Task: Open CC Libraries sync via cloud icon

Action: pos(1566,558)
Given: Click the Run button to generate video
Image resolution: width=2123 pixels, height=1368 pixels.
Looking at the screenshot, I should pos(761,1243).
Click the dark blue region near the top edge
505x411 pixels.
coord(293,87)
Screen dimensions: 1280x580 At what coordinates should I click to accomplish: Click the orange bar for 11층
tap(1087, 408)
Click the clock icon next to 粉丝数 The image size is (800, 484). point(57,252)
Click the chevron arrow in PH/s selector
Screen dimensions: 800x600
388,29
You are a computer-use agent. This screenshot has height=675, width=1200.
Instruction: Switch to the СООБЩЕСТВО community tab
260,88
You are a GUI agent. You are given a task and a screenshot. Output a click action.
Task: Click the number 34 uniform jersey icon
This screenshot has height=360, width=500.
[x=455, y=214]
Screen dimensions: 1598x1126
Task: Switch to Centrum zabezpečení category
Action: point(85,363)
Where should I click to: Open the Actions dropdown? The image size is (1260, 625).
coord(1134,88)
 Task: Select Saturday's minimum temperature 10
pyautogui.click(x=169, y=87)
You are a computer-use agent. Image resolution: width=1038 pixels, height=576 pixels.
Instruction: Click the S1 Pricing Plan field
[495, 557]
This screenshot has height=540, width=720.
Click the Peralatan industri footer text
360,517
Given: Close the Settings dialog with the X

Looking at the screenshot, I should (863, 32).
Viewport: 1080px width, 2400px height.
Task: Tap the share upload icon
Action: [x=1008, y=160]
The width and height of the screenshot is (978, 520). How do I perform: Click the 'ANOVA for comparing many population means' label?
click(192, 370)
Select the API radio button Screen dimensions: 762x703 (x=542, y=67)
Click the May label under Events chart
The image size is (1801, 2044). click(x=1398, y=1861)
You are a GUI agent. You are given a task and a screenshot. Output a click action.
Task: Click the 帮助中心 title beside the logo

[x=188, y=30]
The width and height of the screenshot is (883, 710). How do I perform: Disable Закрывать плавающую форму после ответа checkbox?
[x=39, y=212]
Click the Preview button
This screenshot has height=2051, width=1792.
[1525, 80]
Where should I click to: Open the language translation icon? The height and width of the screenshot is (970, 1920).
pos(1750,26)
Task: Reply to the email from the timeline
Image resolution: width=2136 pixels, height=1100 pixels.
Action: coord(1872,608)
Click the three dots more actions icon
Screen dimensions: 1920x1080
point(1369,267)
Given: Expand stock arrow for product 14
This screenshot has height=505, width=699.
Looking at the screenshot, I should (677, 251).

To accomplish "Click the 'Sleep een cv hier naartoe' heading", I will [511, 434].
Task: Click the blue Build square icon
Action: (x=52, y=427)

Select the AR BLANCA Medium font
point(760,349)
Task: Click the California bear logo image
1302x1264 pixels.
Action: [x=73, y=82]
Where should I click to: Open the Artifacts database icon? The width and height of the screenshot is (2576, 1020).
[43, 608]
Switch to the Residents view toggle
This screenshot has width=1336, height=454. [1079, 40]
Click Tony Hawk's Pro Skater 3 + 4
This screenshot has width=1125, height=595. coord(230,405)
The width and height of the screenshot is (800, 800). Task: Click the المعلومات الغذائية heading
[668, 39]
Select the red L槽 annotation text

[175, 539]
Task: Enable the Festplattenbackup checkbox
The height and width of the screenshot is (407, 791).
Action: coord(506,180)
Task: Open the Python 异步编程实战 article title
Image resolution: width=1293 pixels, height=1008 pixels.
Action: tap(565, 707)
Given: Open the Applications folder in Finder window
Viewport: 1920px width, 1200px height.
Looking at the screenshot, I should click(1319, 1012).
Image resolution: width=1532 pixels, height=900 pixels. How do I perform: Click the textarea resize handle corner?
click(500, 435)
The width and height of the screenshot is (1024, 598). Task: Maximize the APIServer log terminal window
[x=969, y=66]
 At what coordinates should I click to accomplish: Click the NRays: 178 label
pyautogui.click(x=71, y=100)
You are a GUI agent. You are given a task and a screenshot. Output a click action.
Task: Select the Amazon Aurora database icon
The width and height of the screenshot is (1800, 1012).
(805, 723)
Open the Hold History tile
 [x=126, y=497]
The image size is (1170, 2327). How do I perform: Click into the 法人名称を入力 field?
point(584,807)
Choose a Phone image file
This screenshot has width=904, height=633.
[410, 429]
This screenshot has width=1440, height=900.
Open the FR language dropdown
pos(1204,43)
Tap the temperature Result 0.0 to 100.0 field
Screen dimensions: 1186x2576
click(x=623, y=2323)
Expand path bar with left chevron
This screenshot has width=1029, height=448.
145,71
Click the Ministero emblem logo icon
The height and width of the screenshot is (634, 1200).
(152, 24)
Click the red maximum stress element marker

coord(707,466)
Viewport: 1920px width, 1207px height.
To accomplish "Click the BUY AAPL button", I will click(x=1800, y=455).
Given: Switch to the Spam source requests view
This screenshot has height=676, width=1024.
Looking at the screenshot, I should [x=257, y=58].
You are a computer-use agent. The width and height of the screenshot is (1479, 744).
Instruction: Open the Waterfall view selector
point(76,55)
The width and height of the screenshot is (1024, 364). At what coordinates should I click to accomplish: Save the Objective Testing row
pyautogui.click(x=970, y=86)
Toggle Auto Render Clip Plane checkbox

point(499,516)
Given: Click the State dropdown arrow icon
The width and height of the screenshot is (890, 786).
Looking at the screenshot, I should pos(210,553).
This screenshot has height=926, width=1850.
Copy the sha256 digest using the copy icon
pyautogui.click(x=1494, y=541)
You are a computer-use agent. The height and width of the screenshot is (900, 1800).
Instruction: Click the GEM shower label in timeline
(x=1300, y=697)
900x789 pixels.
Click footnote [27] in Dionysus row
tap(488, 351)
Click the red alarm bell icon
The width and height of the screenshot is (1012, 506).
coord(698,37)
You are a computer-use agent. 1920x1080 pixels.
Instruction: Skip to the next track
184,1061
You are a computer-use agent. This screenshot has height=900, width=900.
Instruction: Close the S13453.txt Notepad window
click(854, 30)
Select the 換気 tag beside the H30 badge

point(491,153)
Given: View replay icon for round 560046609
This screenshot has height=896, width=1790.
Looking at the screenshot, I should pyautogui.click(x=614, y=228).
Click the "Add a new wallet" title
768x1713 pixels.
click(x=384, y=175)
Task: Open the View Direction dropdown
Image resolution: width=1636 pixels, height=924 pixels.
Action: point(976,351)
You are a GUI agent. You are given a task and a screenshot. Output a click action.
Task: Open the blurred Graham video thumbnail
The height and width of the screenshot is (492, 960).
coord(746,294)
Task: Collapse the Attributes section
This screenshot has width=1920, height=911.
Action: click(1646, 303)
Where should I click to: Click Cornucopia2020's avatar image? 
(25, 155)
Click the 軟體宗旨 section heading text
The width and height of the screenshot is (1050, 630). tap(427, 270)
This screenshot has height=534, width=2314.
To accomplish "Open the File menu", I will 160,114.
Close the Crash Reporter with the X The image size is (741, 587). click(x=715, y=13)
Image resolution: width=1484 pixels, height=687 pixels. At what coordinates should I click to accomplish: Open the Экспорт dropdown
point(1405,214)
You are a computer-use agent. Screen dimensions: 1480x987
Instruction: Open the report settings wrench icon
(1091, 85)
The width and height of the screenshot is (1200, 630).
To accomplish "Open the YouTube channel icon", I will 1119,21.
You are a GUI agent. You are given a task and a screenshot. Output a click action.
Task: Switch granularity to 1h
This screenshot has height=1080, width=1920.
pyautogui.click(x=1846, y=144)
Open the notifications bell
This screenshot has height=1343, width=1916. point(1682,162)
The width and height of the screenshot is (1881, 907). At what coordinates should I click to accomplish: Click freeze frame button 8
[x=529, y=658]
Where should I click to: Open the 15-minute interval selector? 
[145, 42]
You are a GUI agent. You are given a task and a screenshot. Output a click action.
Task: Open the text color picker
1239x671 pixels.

# # # #

## Short task
Recast every line above as a Markdown table with two columns, Row and Line. Number the rows and leave out the blank lines.

## Exercise output
| Row | Line |
|---|---|
| 1 | Task: Open CC Libraries sync via cloud icon |
| 2 | Action: pos(1566,558) |
| 3 | Given: Click the Run button to generate video |
| 4 | Image resolution: width=2123 pixels, height=1368 pixels. |
| 5 | Looking at the screenshot, I should pos(761,1243). |
| 6 | Click the dark blue region near the top edge |
| 7 | 505x411 pixels. |
| 8 | coord(293,87) |
| 9 | Screen dimensions: 1280x580 At what coordinates should I click to accomplish: Click the orange bar for 11층 |
| 10 | tap(1087, 408) |
| 11 | Click the clock icon next to 粉丝数 The image size is (800, 484). point(57,252) |
| 12 | Click the chevron arrow in PH/s selector |
| 13 | Screen dimensions: 800x600 |
| 14 | 388,29 |
| 15 | You are a computer-use agent. This screenshot has height=675, width=1200. |
| 16 | Instruction: Switch to the СООБЩЕСТВО community tab |
| 17 | 260,88 |
| 18 | You are a GUI agent. You are given a task and a screenshot. Output a click action. |
| 19 | Task: Click the number 34 uniform jersey icon |
| 20 | This screenshot has height=360, width=500. |
| 21 | [x=455, y=214] |
| 22 | Screen dimensions: 1598x1126 |
| 23 | Task: Switch to Centrum zabezpečení category |
| 24 | Action: point(85,363) |
| 25 | Where should I click to: Open the Actions dropdown? The image size is (1260, 625). |
| 26 | coord(1134,88) |
| 27 |  Task: Select Saturday's minimum temperature 10 |
| 28 | pyautogui.click(x=169, y=87) |
| 29 | You are a computer-use agent. Image resolution: width=1038 pixels, height=576 pixels. |
| 30 | Instruction: Click the S1 Pricing Plan field |
| 31 | [495, 557] |
| 32 | This screenshot has height=540, width=720. |
| 33 | Click the Peralatan industri footer text |
| 34 | 360,517 |
| 35 | Given: Close the Settings dialog with the X |
| 36 | Looking at the screenshot, I should (863, 32). |
| 37 | Viewport: 1080px width, 2400px height. |
| 38 | Task: Tap the share upload icon |
| 39 | Action: [x=1008, y=160] |
| 40 | The width and height of the screenshot is (978, 520). How do I perform: Click the 'ANOVA for comparing many population means' label? |
| 41 | click(192, 370) |
| 42 | Select the API radio button Screen dimensions: 762x703 (x=542, y=67) |
| 43 | Click the May label under Events chart |
| 44 | The image size is (1801, 2044). click(x=1398, y=1861) |
| 45 | You are a GUI agent. You are given a task and a screenshot. Output a click action. |
| 46 | Task: Click the 帮助中心 title beside the logo |
| 47 | [x=188, y=30] |
| 48 | The width and height of the screenshot is (883, 710). How do I perform: Disable Закрывать плавающую форму после ответа checkbox? |
| 49 | [x=39, y=212] |
| 50 | Click the Preview button |
| 51 | This screenshot has height=2051, width=1792. |
| 52 | [1525, 80] |
| 53 | Where should I click to: Open the language translation icon? The height and width of the screenshot is (970, 1920). |
| 54 | pos(1750,26) |
| 55 | Task: Reply to the email from the timeline |
| 56 | Image resolution: width=2136 pixels, height=1100 pixels. |
| 57 | Action: coord(1872,608) |
| 58 | Click the three dots more actions icon |
| 59 | Screen dimensions: 1920x1080 |
| 60 | point(1369,267) |
| 61 | Given: Expand stock arrow for product 14 |
| 62 | This screenshot has height=505, width=699. |
| 63 | Looking at the screenshot, I should (677, 251). |
| 64 | To accomplish "Click the 'Sleep een cv hier naartoe' heading", I will [511, 434]. |
| 65 | Task: Click the blue Build square icon |
| 66 | Action: (x=52, y=427) |
| 67 | Select the AR BLANCA Medium font |
| 68 | point(760,349) |
| 69 | Task: Click the California bear logo image |
| 70 | 1302x1264 pixels. |
| 71 | Action: [x=73, y=82] |
| 72 | Where should I click to: Open the Artifacts database icon? The width and height of the screenshot is (2576, 1020). |
| 73 | [43, 608] |
| 74 | Switch to the Residents view toggle |
| 75 | This screenshot has width=1336, height=454. [1079, 40] |
| 76 | Click Tony Hawk's Pro Skater 3 + 4 |
| 77 | This screenshot has width=1125, height=595. coord(230,405) |
| 78 | The width and height of the screenshot is (800, 800). Task: Click the المعلومات الغذائية heading |
| 79 | [668, 39] |
| 80 | Select the red L槽 annotation text |
| 81 | [175, 539] |
| 82 | Task: Enable the Festplattenbackup checkbox |
| 83 | The height and width of the screenshot is (407, 791). |
| 84 | Action: coord(506,180) |
| 85 | Task: Open the Python 异步编程实战 article title |
| 86 | Image resolution: width=1293 pixels, height=1008 pixels. |
| 87 | Action: tap(565, 707) |
| 88 | Given: Open the Applications folder in Finder window |
| 89 | Viewport: 1920px width, 1200px height. |
| 90 | Looking at the screenshot, I should click(1319, 1012). |
| 91 | Image resolution: width=1532 pixels, height=900 pixels. How do I perform: Click the textarea resize handle corner? |
| 92 | click(500, 435) |
| 93 | The width and height of the screenshot is (1024, 598). Task: Maximize the APIServer log terminal window |
| 94 | [x=969, y=66] |
| 95 |  At what coordinates should I click to accomplish: Click the NRays: 178 label |
| 96 | pyautogui.click(x=71, y=100) |
| 97 | You are a GUI agent. You are given a task and a screenshot. Output a click action. |
| 98 | Task: Select the Amazon Aurora database icon |
| 99 | The width and height of the screenshot is (1800, 1012). |
| 100 | (805, 723) |
| 101 | Open the Hold History tile |
| 102 |  [x=126, y=497] |
| 103 | The image size is (1170, 2327). How do I perform: Click into the 法人名称を入力 field? |
| 104 | point(584,807) |
| 105 | Choose a Phone image file |
| 106 | This screenshot has width=904, height=633. |
| 107 | [410, 429] |
| 108 | This screenshot has width=1440, height=900. |
| 109 | Open the FR language dropdown |
| 110 | pos(1204,43) |
| 111 | Tap the temperature Result 0.0 to 100.0 field |
| 112 | Screen dimensions: 1186x2576 |
| 113 | click(x=623, y=2323) |
| 114 | Expand path bar with left chevron |
| 115 | This screenshot has width=1029, height=448. |
| 116 | 145,71 |
| 117 | Click the Ministero emblem logo icon |
| 118 | The height and width of the screenshot is (634, 1200). |
| 119 | (152, 24) |
| 120 | Click the red maximum stress element marker |
| 121 | coord(707,466) |
| 122 | Viewport: 1920px width, 1207px height. |
| 123 | To accomplish "Click the BUY AAPL button", I will click(x=1800, y=455). |
| 124 | Given: Switch to the Spam source requests view |
| 125 | This screenshot has height=676, width=1024. |
| 126 | Looking at the screenshot, I should [x=257, y=58]. |
| 127 | You are a computer-use agent. The width and height of the screenshot is (1479, 744). |
| 128 | Instruction: Open the Waterfall view selector |
| 129 | point(76,55) |
| 130 | The width and height of the screenshot is (1024, 364). At what coordinates should I click to accomplish: Save the Objective Testing row |
| 131 | pyautogui.click(x=970, y=86) |
| 132 | Toggle Auto Render Clip Plane checkbox |
| 133 | point(499,516) |
| 134 | Given: Click the State dropdown arrow icon |
| 135 | The width and height of the screenshot is (890, 786). |
| 136 | Looking at the screenshot, I should pos(210,553). |
| 137 | This screenshot has height=926, width=1850. |
| 138 | Copy the sha256 digest using the copy icon |
| 139 | pyautogui.click(x=1494, y=541) |
| 140 | You are a computer-use agent. The height and width of the screenshot is (900, 1800). |
| 141 | Instruction: Click the GEM shower label in timeline |
| 142 | (x=1300, y=697) |
| 143 | 900x789 pixels. |
| 144 | Click footnote [27] in Dionysus row |
| 145 | tap(488, 351) |
| 146 | Click the red alarm bell icon |
| 147 | The width and height of the screenshot is (1012, 506). |
| 148 | coord(698,37) |
| 149 | You are a computer-use agent. 1920x1080 pixels. |
| 150 | Instruction: Skip to the next track |
| 151 | 184,1061 |
| 152 | You are a computer-use agent. This screenshot has height=900, width=900. |
| 153 | Instruction: Close the S13453.txt Notepad window |
| 154 | click(854, 30) |
| 155 | Select the 換気 tag beside the H30 badge |
| 156 | point(491,153) |
| 157 | Given: View replay icon for round 560046609 |
| 158 | This screenshot has height=896, width=1790. |
| 159 | Looking at the screenshot, I should pyautogui.click(x=614, y=228). |
| 160 | Click the "Add a new wallet" title |
| 161 | 768x1713 pixels. |
| 162 | click(x=384, y=175) |
| 163 | Task: Open the View Direction dropdown |
| 164 | Image resolution: width=1636 pixels, height=924 pixels. |
| 165 | Action: point(976,351) |
| 166 | You are a GUI agent. You are given a task and a screenshot. Output a click action. |
| 167 | Task: Open the blurred Graham video thumbnail |
| 168 | The height and width of the screenshot is (492, 960). |
| 169 | coord(746,294) |
| 170 | Task: Collapse the Attributes section |
| 171 | This screenshot has width=1920, height=911. |
| 172 | Action: click(1646, 303) |
| 173 | Where should I click to: Click Cornucopia2020's avatar image?  |
| 174 | (25, 155) |
| 175 | Click the 軟體宗旨 section heading text |
| 176 | The width and height of the screenshot is (1050, 630). tap(427, 270) |
| 177 | This screenshot has height=534, width=2314. |
| 178 | To accomplish "Open the File menu", I will 160,114. |
| 179 | Close the Crash Reporter with the X The image size is (741, 587). click(x=715, y=13) |
| 180 | Image resolution: width=1484 pixels, height=687 pixels. At what coordinates should I click to accomplish: Open the Экспорт dropdown |
| 181 | point(1405,214) |
| 182 | You are a computer-use agent. Screen dimensions: 1480x987 |
| 183 | Instruction: Open the report settings wrench icon |
| 184 | (1091, 85) |
| 185 | The width and height of the screenshot is (1200, 630). |
| 186 | To accomplish "Open the YouTube channel icon", I will 1119,21. |
| 187 | You are a GUI agent. You are given a task and a screenshot. Output a click action. |
| 188 | Task: Switch granularity to 1h |
| 189 | This screenshot has height=1080, width=1920. |
| 190 | pyautogui.click(x=1846, y=144) |
| 191 | Open the notifications bell |
| 192 | This screenshot has height=1343, width=1916. point(1682,162) |
| 193 | The width and height of the screenshot is (1881, 907). At what coordinates should I click to accomplish: Click freeze frame button 8 |
| 194 | [x=529, y=658] |
| 195 | Where should I click to: Open the 15-minute interval selector?  |
| 196 | [145, 42] |
| 197 | You are a GUI agent. You are given a task and a screenshot. Output a click action. |
| 198 | Task: Open the text color picker |
| 199 | 1239x671 pixels. |